> [What the task asks] In full and without change, transcribe the records below.

[Stored data entries]
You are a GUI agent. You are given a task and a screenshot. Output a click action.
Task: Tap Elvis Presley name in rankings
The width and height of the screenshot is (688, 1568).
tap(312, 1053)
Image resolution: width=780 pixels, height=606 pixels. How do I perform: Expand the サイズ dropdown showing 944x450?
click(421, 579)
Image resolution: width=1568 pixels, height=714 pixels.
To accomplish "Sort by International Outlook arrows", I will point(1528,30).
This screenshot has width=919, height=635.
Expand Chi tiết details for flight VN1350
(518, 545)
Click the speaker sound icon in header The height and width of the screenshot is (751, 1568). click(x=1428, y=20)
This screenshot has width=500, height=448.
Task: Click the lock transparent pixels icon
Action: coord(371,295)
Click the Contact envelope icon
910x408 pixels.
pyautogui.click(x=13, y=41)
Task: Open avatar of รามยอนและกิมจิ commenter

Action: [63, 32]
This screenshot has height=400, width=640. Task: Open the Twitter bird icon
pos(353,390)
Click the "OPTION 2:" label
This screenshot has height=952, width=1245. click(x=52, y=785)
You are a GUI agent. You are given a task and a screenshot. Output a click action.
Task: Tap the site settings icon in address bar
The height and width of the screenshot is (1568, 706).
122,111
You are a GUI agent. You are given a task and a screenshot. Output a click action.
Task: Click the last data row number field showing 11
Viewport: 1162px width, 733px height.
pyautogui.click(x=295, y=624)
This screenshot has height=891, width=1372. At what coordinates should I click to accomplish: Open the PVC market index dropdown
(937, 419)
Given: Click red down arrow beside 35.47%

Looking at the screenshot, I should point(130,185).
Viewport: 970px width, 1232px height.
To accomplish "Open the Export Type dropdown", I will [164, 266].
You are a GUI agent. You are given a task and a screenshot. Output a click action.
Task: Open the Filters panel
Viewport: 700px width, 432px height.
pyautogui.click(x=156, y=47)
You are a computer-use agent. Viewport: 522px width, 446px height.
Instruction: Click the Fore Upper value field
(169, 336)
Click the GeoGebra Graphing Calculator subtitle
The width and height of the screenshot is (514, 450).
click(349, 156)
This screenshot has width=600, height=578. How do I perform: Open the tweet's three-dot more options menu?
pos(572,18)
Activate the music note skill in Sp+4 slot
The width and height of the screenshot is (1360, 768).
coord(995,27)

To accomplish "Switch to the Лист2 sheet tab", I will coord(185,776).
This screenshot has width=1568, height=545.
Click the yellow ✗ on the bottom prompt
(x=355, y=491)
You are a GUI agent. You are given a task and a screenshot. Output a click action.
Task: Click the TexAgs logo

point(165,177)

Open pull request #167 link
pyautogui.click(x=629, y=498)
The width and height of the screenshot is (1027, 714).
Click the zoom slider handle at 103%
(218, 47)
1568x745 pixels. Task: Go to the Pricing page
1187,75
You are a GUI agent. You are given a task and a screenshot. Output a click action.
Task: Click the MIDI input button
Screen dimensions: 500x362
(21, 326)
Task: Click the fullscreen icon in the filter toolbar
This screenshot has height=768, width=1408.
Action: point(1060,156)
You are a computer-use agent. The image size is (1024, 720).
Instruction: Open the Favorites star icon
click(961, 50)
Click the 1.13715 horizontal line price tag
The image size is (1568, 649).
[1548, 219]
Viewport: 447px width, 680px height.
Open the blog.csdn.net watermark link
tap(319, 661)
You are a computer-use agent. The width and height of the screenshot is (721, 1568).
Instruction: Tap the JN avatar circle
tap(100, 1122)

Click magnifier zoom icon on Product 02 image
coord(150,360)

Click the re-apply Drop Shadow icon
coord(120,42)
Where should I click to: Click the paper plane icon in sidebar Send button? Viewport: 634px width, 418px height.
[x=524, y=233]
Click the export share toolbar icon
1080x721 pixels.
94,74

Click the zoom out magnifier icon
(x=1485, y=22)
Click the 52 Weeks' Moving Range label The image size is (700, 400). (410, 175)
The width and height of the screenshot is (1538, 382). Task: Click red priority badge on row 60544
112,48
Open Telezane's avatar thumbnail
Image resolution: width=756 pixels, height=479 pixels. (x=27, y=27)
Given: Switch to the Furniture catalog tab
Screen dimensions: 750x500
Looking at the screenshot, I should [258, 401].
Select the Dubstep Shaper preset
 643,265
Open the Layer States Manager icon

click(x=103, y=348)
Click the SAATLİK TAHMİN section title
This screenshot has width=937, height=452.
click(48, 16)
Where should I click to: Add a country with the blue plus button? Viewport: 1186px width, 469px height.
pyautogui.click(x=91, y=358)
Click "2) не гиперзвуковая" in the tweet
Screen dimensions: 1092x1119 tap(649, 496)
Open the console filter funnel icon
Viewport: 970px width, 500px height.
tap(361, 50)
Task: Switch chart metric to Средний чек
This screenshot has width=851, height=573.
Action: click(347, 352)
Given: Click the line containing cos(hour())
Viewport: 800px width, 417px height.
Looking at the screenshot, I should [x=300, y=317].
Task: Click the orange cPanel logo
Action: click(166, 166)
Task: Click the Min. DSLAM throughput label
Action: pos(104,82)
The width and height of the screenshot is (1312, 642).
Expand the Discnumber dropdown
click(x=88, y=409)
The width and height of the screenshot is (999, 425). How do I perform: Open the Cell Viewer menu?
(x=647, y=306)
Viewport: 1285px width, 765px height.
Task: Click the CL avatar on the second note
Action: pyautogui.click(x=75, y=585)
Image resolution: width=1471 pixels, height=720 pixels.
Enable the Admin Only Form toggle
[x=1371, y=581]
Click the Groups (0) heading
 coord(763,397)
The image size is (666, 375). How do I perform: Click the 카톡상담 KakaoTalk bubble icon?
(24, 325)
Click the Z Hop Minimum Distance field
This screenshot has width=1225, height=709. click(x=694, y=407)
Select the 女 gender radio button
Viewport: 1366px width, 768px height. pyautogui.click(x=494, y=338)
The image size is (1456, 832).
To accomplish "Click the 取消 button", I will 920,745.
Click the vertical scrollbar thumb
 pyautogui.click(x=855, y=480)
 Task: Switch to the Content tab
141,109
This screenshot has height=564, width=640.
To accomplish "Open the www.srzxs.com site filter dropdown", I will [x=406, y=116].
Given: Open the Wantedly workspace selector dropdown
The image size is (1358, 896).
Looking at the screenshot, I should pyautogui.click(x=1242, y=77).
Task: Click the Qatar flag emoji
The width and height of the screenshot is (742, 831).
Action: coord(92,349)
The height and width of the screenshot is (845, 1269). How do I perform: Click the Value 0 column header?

> [Exercise result]
You are a GUI agent. You are given a task and a screenshot. Output a click action.
Task: Tap Elvis Presley name in rankings
The width and height of the screenshot is (688, 1568).
tap(312, 1053)
Image resolution: width=780 pixels, height=606 pixels. How do I perform: Expand the サイズ dropdown showing 944x450?
click(421, 579)
Image resolution: width=1568 pixels, height=714 pixels.
To accomplish "Sort by International Outlook arrows", I will point(1528,30).
This screenshot has width=919, height=635.
Expand Chi tiết details for flight VN1350
(518, 545)
Click the speaker sound icon in header The height and width of the screenshot is (751, 1568). click(x=1428, y=20)
This screenshot has width=500, height=448.
Task: Click the lock transparent pixels icon
Action: coord(371,295)
Click the Contact envelope icon
910x408 pixels.
pyautogui.click(x=13, y=41)
Task: Open avatar of รามยอนและกิมจิ commenter

Action: [63, 32]
This screenshot has height=400, width=640. Task: Open the Twitter bird icon
pos(353,390)
Click the "OPTION 2:" label
This screenshot has height=952, width=1245. click(x=52, y=785)
You are a GUI agent. You are given a task and a screenshot. Output a click action.
Task: Tap the site settings icon in address bar
The height and width of the screenshot is (1568, 706).
122,111
You are a GUI agent. You are given a task and a screenshot. Output a click action.
Task: Click the last data row number field showing 11
Viewport: 1162px width, 733px height.
pyautogui.click(x=295, y=624)
This screenshot has height=891, width=1372. At what coordinates should I click to accomplish: Open the PVC market index dropdown
(937, 419)
Given: Click red down arrow beside 35.47%

Looking at the screenshot, I should point(130,185).
Viewport: 970px width, 1232px height.
To accomplish "Open the Export Type dropdown", I will [164, 266].
You are a GUI agent. You are given a task and a screenshot. Output a click action.
Task: Open the Filters panel
Viewport: 700px width, 432px height.
pyautogui.click(x=156, y=47)
You are a computer-use agent. Viewport: 522px width, 446px height.
Instruction: Click the Fore Upper value field
(169, 336)
Click the GeoGebra Graphing Calculator subtitle
The width and height of the screenshot is (514, 450).
click(349, 156)
This screenshot has width=600, height=578. How do I perform: Open the tweet's three-dot more options menu?
pos(572,18)
Activate the music note skill in Sp+4 slot
The width and height of the screenshot is (1360, 768).
coord(995,27)

To accomplish "Switch to the Лист2 sheet tab", I will coord(185,776).
This screenshot has width=1568, height=545.
Click the yellow ✗ on the bottom prompt
(x=355, y=491)
You are a GUI agent. You are given a task and a screenshot. Output a click action.
Task: Click the TexAgs logo

point(165,177)

Open pull request #167 link
pyautogui.click(x=629, y=498)
The width and height of the screenshot is (1027, 714).
Click the zoom slider handle at 103%
(218, 47)
1568x745 pixels. Task: Go to the Pricing page
1187,75
You are a GUI agent. You are given a task and a screenshot. Output a click action.
Task: Click the MIDI input button
Screen dimensions: 500x362
(21, 326)
Task: Click the fullscreen icon in the filter toolbar
This screenshot has height=768, width=1408.
Action: point(1060,156)
You are a computer-use agent. The image size is (1024, 720).
Instruction: Open the Favorites star icon
click(961, 50)
Click the 1.13715 horizontal line price tag
The image size is (1568, 649).
[1548, 219]
Viewport: 447px width, 680px height.
Open the blog.csdn.net watermark link
tap(319, 661)
You are a computer-use agent. The width and height of the screenshot is (721, 1568).
Instruction: Tap the JN avatar circle
tap(100, 1122)

Click magnifier zoom icon on Product 02 image
coord(150,360)

Click the re-apply Drop Shadow icon
coord(120,42)
Where should I click to: Click the paper plane icon in sidebar Send button? Viewport: 634px width, 418px height.
[x=524, y=233]
Click the export share toolbar icon
1080x721 pixels.
94,74

Click the zoom out magnifier icon
(x=1485, y=22)
Click the 52 Weeks' Moving Range label The image size is (700, 400). (410, 175)
The width and height of the screenshot is (1538, 382). Task: Click red priority badge on row 60544
112,48
Open Telezane's avatar thumbnail
Image resolution: width=756 pixels, height=479 pixels. (x=27, y=27)
Given: Switch to the Furniture catalog tab
Screen dimensions: 750x500
Looking at the screenshot, I should [258, 401].
Select the Dubstep Shaper preset
 643,265
Open the Layer States Manager icon

click(x=103, y=348)
Click the SAATLİK TAHMİN section title
This screenshot has width=937, height=452.
click(48, 16)
Where should I click to: Add a country with the blue plus button? Viewport: 1186px width, 469px height.
pyautogui.click(x=91, y=358)
Click "2) не гиперзвуковая" in the tweet
Screen dimensions: 1092x1119 tap(649, 496)
Open the console filter funnel icon
Viewport: 970px width, 500px height.
tap(361, 50)
Task: Switch chart metric to Средний чек
This screenshot has width=851, height=573.
Action: click(347, 352)
Given: Click the line containing cos(hour())
Viewport: 800px width, 417px height.
Looking at the screenshot, I should [x=300, y=317].
Task: Click the orange cPanel logo
Action: click(166, 166)
Task: Click the Min. DSLAM throughput label
Action: pos(104,82)
The width and height of the screenshot is (1312, 642).
Expand the Discnumber dropdown
click(x=88, y=409)
The width and height of the screenshot is (999, 425). How do I perform: Open the Cell Viewer menu?
(x=647, y=306)
Viewport: 1285px width, 765px height.
Task: Click the CL avatar on the second note
Action: pyautogui.click(x=75, y=585)
Image resolution: width=1471 pixels, height=720 pixels.
Enable the Admin Only Form toggle
[x=1371, y=581]
Click the Groups (0) heading
 coord(763,397)
The image size is (666, 375). How do I perform: Click the 카톡상담 KakaoTalk bubble icon?
(24, 325)
Click the Z Hop Minimum Distance field
This screenshot has width=1225, height=709. click(x=694, y=407)
Select the 女 gender radio button
Viewport: 1366px width, 768px height. pyautogui.click(x=494, y=338)
The image size is (1456, 832).
To accomplish "Click the 取消 button", I will 920,745.
Click the vertical scrollbar thumb
 pyautogui.click(x=855, y=480)
 Task: Switch to the Content tab
141,109
This screenshot has height=564, width=640.
To accomplish "Open the www.srzxs.com site filter dropdown", I will [x=406, y=116].
Given: Open the Wantedly workspace selector dropdown
The image size is (1358, 896).
Looking at the screenshot, I should pyautogui.click(x=1242, y=77).
Task: Click the Qatar flag emoji
The width and height of the screenshot is (742, 831).
Action: coord(92,349)
The height and width of the screenshot is (845, 1269). How do I perform: Click the Value 0 column header?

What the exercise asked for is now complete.